The fraud trial of Elizabeth Holmes, the founder of Theranos, has laid bare many things, including how her blood-testing company’s claims fell far short of what was promised. And as The Times’s Erin Griffith reports, the trial has also revealed how careless investors were in chasing the opportunity to get a piece of the action.

Due diligence often took a back seat, even for sophisticated executives. Some examples:

  • Wade Miquelon, the former C.F.O. of Walgreens, admitted he didn’t know whether the company had tested any Theranos devices before striking up a partnership.

  • Lisa Peterson, a representative for the billion-dollar DeVos family, conceded that she didn’t visit Theranos testing centers or speak to outside experts before investing $100 million.

  • Christopher Lucas of Black Diamond Ventures said that he didn’t examine Theranos’s financial records before investing $7 million, accepting Holmes’s argument that doing so would risk a leak that could help rivals.

“If we did too much, we wouldn’t be invited back to invest,” Peterson testified, underscoring the mania for investors to buy into the next big thing at all costs. This lax attitude on due diligence has become too prevalent in venture capital, one investor told Erin, warning: “If something happens to the economy, then everyone is going to be toast.”


The next mayor of New York City, Eric Adams, is competing with the newly re-elected mayor of Miami, Francis Suarez, to attract cryptocurrency businesses by pledging allegiance to Bitcoin. This mirrors the broader rivalry between the cities to attract finance and tech businesses, with Miami drawing many firms away from New York during the pandemic.

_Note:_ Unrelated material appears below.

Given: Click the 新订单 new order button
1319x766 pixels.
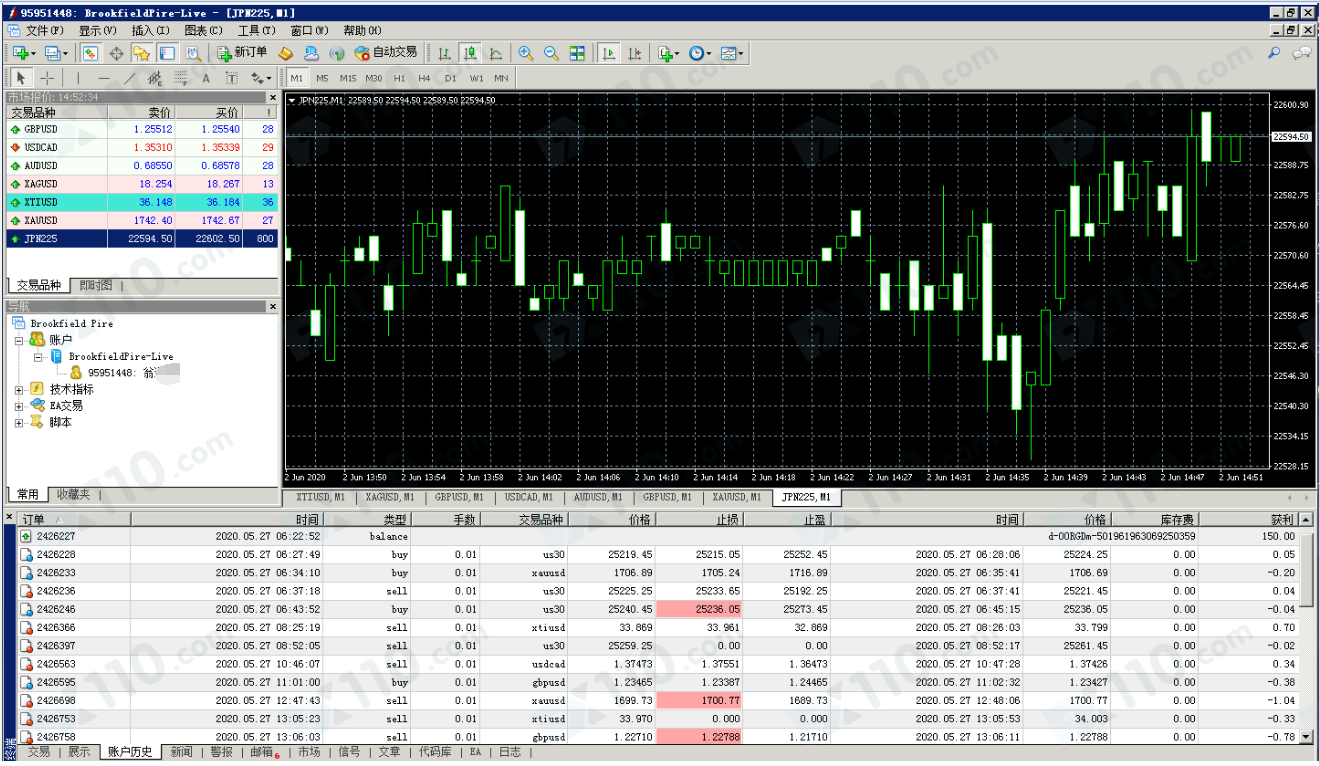Looking at the screenshot, I should click(243, 53).
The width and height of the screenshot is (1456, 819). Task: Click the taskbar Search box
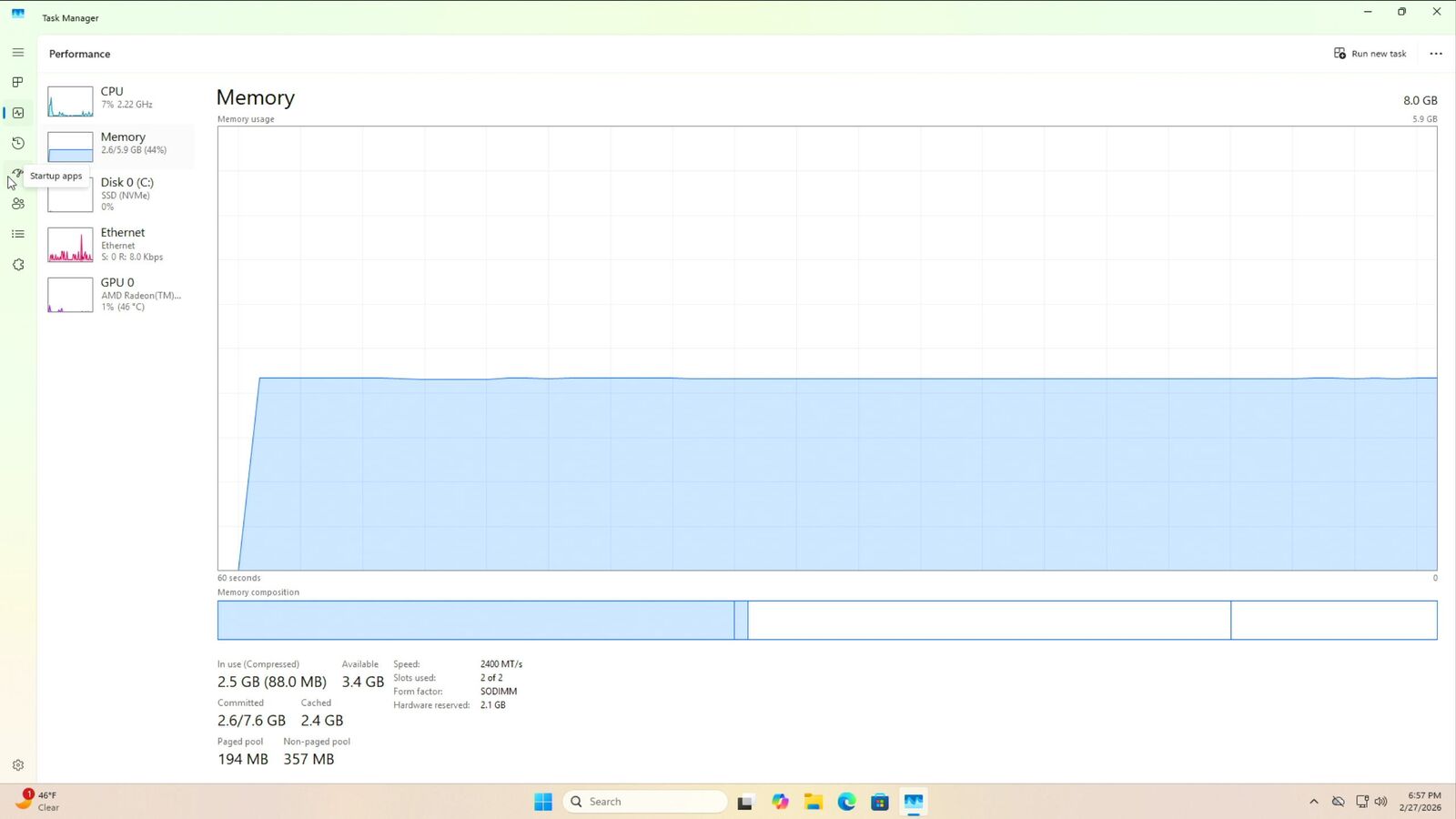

Adams said that he would take his first three paychecks as mayor in Bitcoin, tweeting in response to Suarez, who had pledged to take his next paycheck in the cryptocurrency. “NYC is going to be the center of the cryptocurrency industry and other fast-growing, innovative industries,” Adams wrote. “I look forward to the friendly competition in making our respective cities a crypto capital,” Suarez wrote back.

Responses were mixed:

  • “We’re doomed” said Paul Krugman, the Nobel-winning economist and Times Opinion columnist, who has criticized the “technobabble” of crypto supporters.

  • Bitcoin “is hope for New York,” said Michael Saylor, the C.E.O. of MicroStrategy, the software company that holds well over $6 billion worth of Bitcoin on its balance sheet.

  • “There’s the symbolic element and the practical element,” Sina Kian, who heads strategy at the private blockchain platform Aleo, told DealBook. Adams’s willingness to engage with crypto is something that Kian believes more policymakers should have, but the practicalities of getting paid in crypto are unclear.

Is that even possible? Neither Adams’s campaign nor the New York City’s mayor’s office responded to requests for comment on the feasibility of paying the mayor in Bitcoin. Suarez proposed that Miami offer a Bitcoin option for municipal salaries and paying taxes early this year, but is still working on a legal framework.